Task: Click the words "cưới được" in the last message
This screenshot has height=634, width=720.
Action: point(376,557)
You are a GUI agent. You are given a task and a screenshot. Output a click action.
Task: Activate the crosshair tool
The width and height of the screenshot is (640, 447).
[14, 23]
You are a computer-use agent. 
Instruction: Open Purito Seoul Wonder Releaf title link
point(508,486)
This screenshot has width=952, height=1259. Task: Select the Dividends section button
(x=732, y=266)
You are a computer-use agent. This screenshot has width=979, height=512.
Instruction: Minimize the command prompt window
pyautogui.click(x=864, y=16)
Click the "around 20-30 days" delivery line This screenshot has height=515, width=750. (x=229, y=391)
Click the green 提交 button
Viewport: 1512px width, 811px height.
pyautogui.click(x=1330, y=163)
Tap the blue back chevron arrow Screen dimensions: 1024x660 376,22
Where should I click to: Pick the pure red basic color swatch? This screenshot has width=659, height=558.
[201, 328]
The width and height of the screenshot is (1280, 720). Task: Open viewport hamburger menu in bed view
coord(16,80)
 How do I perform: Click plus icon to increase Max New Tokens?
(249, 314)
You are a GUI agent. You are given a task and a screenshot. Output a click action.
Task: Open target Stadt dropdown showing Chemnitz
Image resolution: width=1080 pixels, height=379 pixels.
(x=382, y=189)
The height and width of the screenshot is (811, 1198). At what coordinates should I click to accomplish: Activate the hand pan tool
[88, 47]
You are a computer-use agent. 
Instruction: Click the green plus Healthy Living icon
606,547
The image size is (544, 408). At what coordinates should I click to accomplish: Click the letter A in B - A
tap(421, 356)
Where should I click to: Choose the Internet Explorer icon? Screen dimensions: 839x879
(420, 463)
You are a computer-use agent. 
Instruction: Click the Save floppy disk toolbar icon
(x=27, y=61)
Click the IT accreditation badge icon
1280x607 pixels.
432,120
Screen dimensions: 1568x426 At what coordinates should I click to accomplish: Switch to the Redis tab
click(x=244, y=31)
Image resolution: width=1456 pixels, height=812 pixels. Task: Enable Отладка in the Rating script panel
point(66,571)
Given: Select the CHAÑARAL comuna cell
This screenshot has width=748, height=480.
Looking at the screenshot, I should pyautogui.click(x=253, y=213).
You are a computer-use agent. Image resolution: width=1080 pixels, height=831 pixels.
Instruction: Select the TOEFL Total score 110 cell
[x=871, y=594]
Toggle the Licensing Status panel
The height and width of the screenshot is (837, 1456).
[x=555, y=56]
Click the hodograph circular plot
━━━━━━━━━━
WHAT IS EXPECTED — Repeat all of the records above exactly as written.

YOUR RESPONSE —
Task: Click the words "cưới được" in the last message
This screenshot has height=634, width=720.
Action: point(376,557)
You are a GUI agent. You are given a task and a screenshot. Output a click action.
Task: Activate the crosshair tool
The width and height of the screenshot is (640, 447).
[14, 23]
You are a computer-use agent. 
Instruction: Open Purito Seoul Wonder Releaf title link
point(508,486)
This screenshot has width=952, height=1259. Task: Select the Dividends section button
(x=732, y=266)
You are a computer-use agent. This screenshot has width=979, height=512.
Instruction: Minimize the command prompt window
pyautogui.click(x=864, y=16)
Click the "around 20-30 days" delivery line This screenshot has height=515, width=750. (x=229, y=391)
Click the green 提交 button
Viewport: 1512px width, 811px height.
pyautogui.click(x=1330, y=163)
Tap the blue back chevron arrow Screen dimensions: 1024x660 376,22
Where should I click to: Pick the pure red basic color swatch? This screenshot has width=659, height=558.
[201, 328]
The width and height of the screenshot is (1280, 720). Task: Open viewport hamburger menu in bed view
coord(16,80)
 How do I perform: Click plus icon to increase Max New Tokens?
(249, 314)
You are a GUI agent. You are given a task and a screenshot. Output a click action.
Task: Open target Stadt dropdown showing Chemnitz
Image resolution: width=1080 pixels, height=379 pixels.
(x=382, y=189)
The height and width of the screenshot is (811, 1198). At what coordinates should I click to accomplish: Activate the hand pan tool
[88, 47]
You are a computer-use agent. 
Instruction: Click the green plus Healthy Living icon
606,547
The image size is (544, 408). At what coordinates should I click to accomplish: Click the letter A in B - A
tap(421, 356)
Where should I click to: Choose the Internet Explorer icon? Screen dimensions: 839x879
(420, 463)
You are a computer-use agent. 
Instruction: Click the Save floppy disk toolbar icon
(x=27, y=61)
Click the IT accreditation badge icon
1280x607 pixels.
432,120
Screen dimensions: 1568x426 At what coordinates should I click to accomplish: Switch to the Redis tab
click(x=244, y=31)
Image resolution: width=1456 pixels, height=812 pixels. Task: Enable Отладка in the Rating script panel
point(66,571)
Given: Select the CHAÑARAL comuna cell
This screenshot has width=748, height=480.
Looking at the screenshot, I should pyautogui.click(x=253, y=213).
You are a computer-use agent. Image resolution: width=1080 pixels, height=831 pixels.
Instruction: Select the TOEFL Total score 110 cell
[x=871, y=594]
Toggle the Licensing Status panel
The height and width of the screenshot is (837, 1456).
[x=555, y=56]
Click the hodograph circular plot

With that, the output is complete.